Skin sparing mastectomy


Preserves the breast skin envelope except for the nipple-areola complex.

Locoregional recurrence rates for this procedure ranged from 4.5 to 7%, similar to conventional mastectomy (Kroll SS).

This technique is designed to be conjoined with immediate breast reconstruction using implant based or autologous tissue.

Implant reconstruction can be performed in one stage with placement at the time of mastectomy, or in two stages with a tissue expander placed at the time of mastectomy and exchange with a permanent implant.

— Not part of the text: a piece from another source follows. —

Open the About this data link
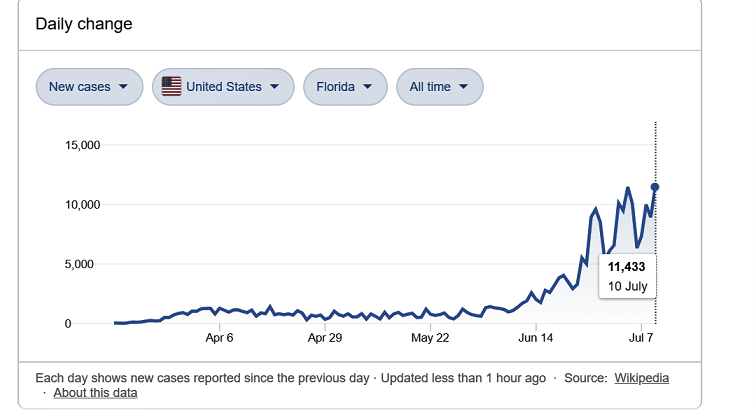 click(95, 393)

Skin sparing mastectomy and nipple sparing mastectomy initially were reserved for risk reducing procedures such as BRCA mutation carriers, but in the past two decades these techniques have become increasingly popular for the treatment of breast cancer, both invasive and DCIS.
Skin sparing mastectomy and nipple sparing mastectomy keep the large part of the native breast skin envelope to match the natural breast.
Treatment with skin sparing mastectomy or nipple sparing mastectomy with or without supportive materials results in satisfactory cosmetic outcomes, often times.

Autologous tissue reconstruction procedures may include the transfers rectus abdominus myocutaneous flap (TRAM), deep inferior epigastric pedicle flap, gracilis tensor fascia lata flap, and latissmus dorsi flap.

Some studies did not find an increase in recurrence rates if the skin sparing mastectomy or nipple sparing mastectomy compared with modified radical mastectomy.
MRI studies show that 3% of patients have gross residual breast tissue after mastectomy, 13% after skin sparing mastectomy, and more than 50% of patients after nipple sparing mastectomy.